Fig 2. Determination of oligomeric status of HpDprA and its domains.

Fig 2

Elution chromatograms of purified HpDprA at 2 mg/ml and 1 mg/ml (A) concentrations are depicted. Similarly, the size exclusion profiles of HpRF at 2 mg/ml at 1 mg/ml (B) and HpDML1 at 8 mg/ml at 2 mg/ml (C) are depicted. (D) Table shows elution volume (Ve) and corresponding molecular weight of the elution peaks shown in (A, B and C). Elution was monitored using UV absorbance at 230 nm wavelength. The column was equilibrated in the same buffer as the protein samples (1X PBS). Total 500 µl sample was injected for each chromatophic experiment. The apparent molecular mass was calculated from elution volume using molecular weight standards as described in materials and methods.

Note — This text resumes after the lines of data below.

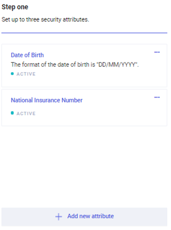Click the 'Set up to three security attributes' text

pyautogui.click(x=45, y=19)
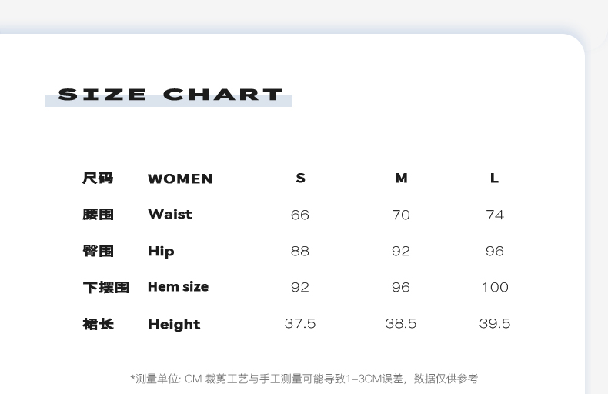The width and height of the screenshot is (608, 394).
Task: Click the L size column header
Action: [x=494, y=178]
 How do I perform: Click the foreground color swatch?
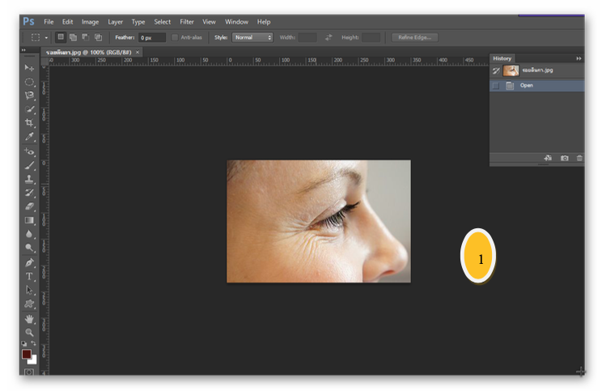click(x=27, y=354)
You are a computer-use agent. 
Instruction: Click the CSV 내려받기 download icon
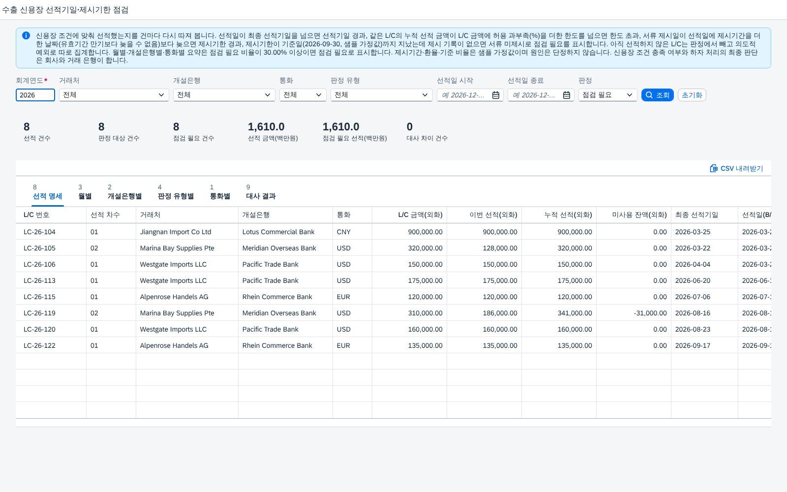pos(714,168)
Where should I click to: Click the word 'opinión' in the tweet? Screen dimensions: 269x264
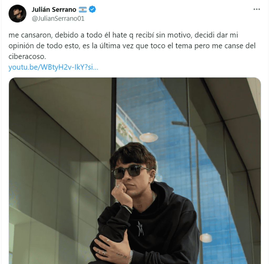click(21, 46)
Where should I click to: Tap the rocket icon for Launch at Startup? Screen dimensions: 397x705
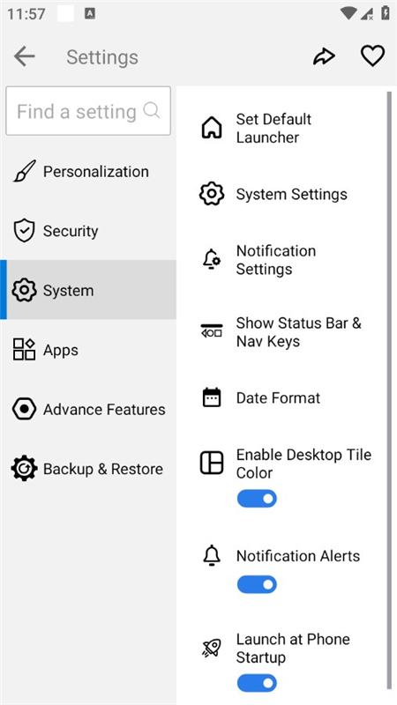tap(211, 648)
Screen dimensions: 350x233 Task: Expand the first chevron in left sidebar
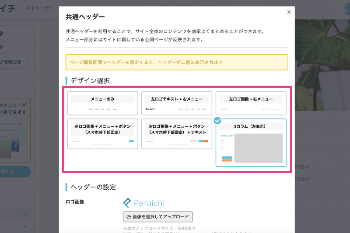tap(25, 214)
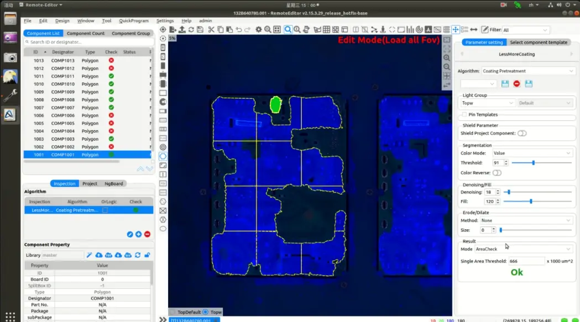Image resolution: width=580 pixels, height=322 pixels.
Task: Click the cut scissors icon in toolbar
Action: click(x=211, y=30)
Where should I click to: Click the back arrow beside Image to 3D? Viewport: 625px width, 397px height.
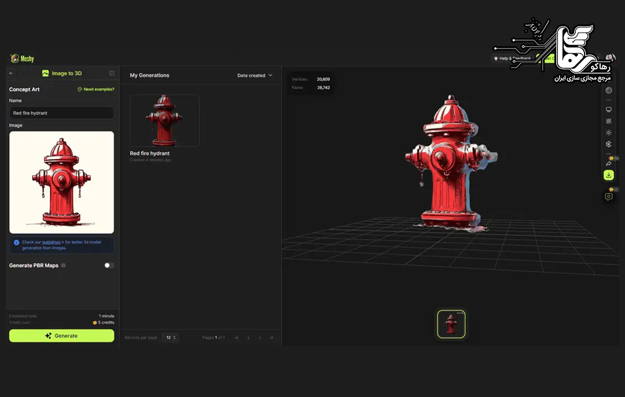coord(11,73)
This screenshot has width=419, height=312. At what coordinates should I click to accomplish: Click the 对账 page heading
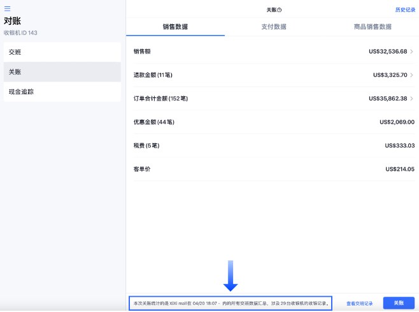point(13,21)
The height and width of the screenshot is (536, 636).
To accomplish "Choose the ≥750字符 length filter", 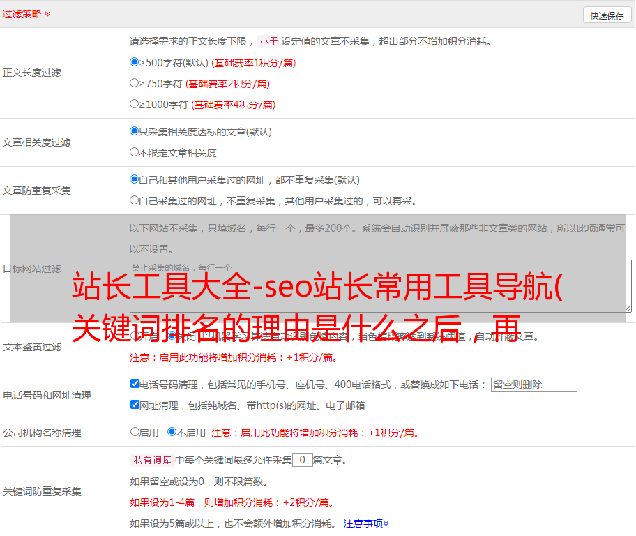I will click(135, 83).
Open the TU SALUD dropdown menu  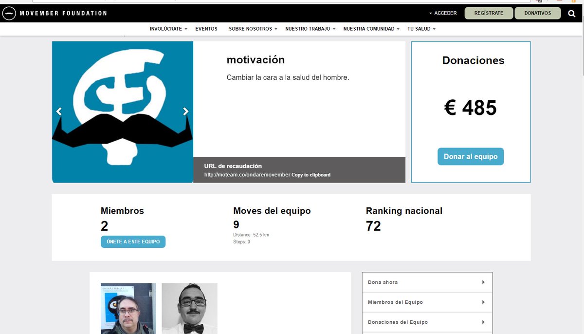point(420,29)
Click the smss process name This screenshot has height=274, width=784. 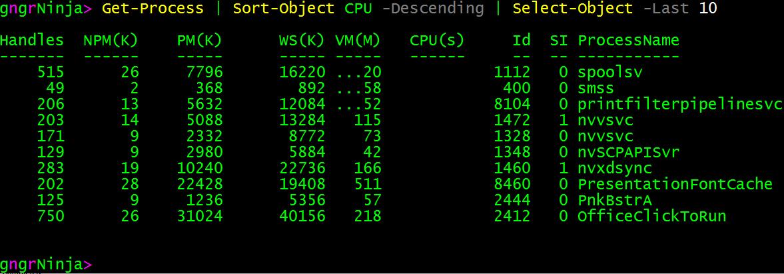[x=595, y=88]
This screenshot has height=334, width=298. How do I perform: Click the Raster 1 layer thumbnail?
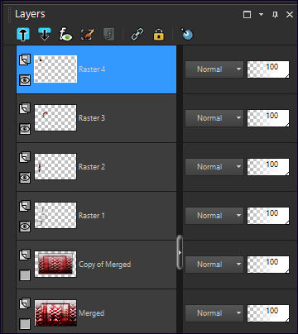pos(55,216)
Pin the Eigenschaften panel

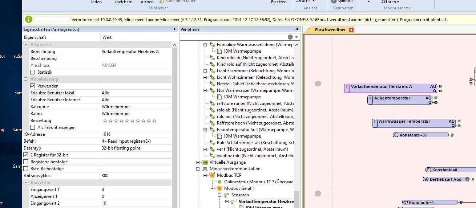click(x=174, y=29)
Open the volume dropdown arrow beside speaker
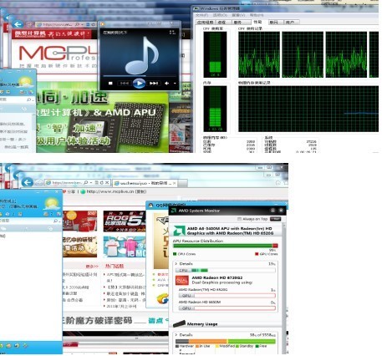Viewport: 382px width, 356px height. (175, 83)
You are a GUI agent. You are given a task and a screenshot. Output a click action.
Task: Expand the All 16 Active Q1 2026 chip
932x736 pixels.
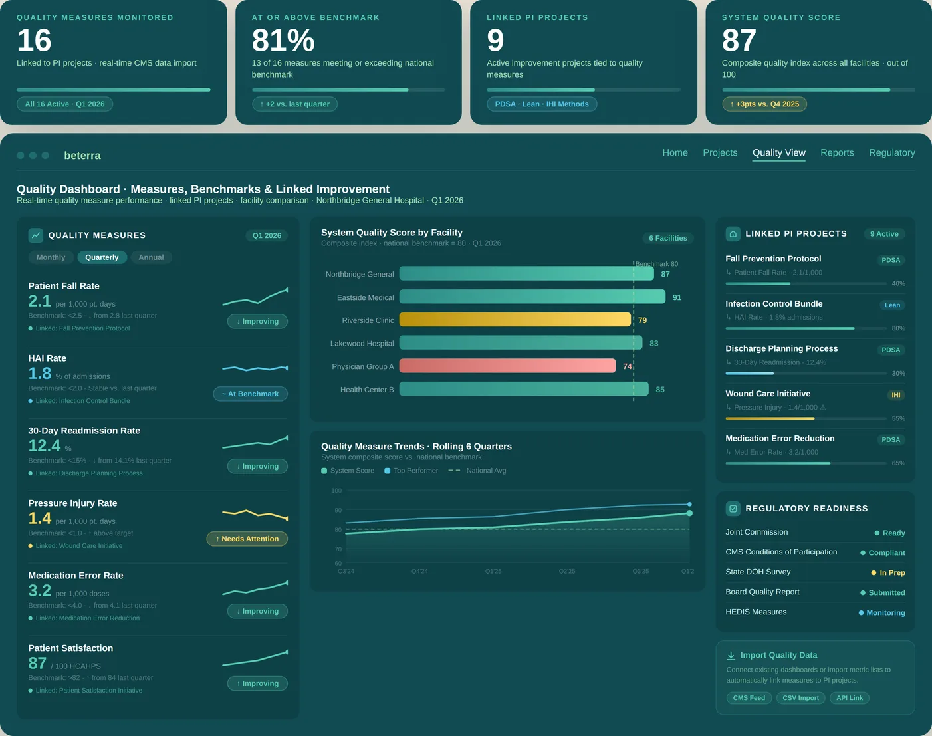64,104

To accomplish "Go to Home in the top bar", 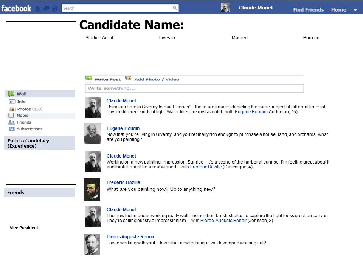I will tap(338, 10).
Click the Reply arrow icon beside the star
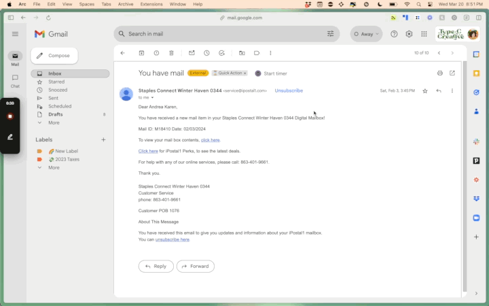The image size is (489, 306). coord(439,90)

To further substantiate the observations made from size exclusion chromatography, chemical cross linking of HpDprA, HpRF and HpDML1 using gluteraldehyde was performed. HpDprA (5 µM) was incubated with increasing concentrations of gluteraldehyde (0.01% to 0.5%) at 4˚C for 15 mins. At 0.01% gluteraldehyde concentration dimeric (66 kDa) and trimeric (99 kDa) species of HpDprA were observed (Fig B part A in S1 File, lane 2). At higher concentration of gluteraldehyde (0.05% and 0.1%) polymeric forms of HpDprA sitting in the well were observed along with dimeric and trimeric species (Fig B part A in S1 File, lane 3 and 4). At 0.5% gluteraldehyde concentration only dimeric and polymeric form of HpDprA was observed (Fig B part A in S1 File, lane 5). Therefore, the observed trimeric form is an intermediate between dimeric and polymeric species of HpDprA. Interestingly, in presence of gluteraldehyde only dimeric and no higher oligomeric form was observed for HpRF (Fig B part B in S1 File). This result suggests that presence of HpDML1 is needed for the formation of higher oligomeric forms of HpDprA. HpDML1 formed a dimer at a much higher protein concentration (140 µM) and longer incubation with cross linker was required (Fig B part C in S1 File). Similar to HpRF, HpDML1 also did not show any higher oligomeric form beyond a dimer. Gluteraldehyde cross linking results showed that while full-length HpDprA can form higher oligomeric forms (trimeric to polymeric), both HpRF and HpDML1 can only form dimer (the later one forms dimer with much lower efficiency than the former).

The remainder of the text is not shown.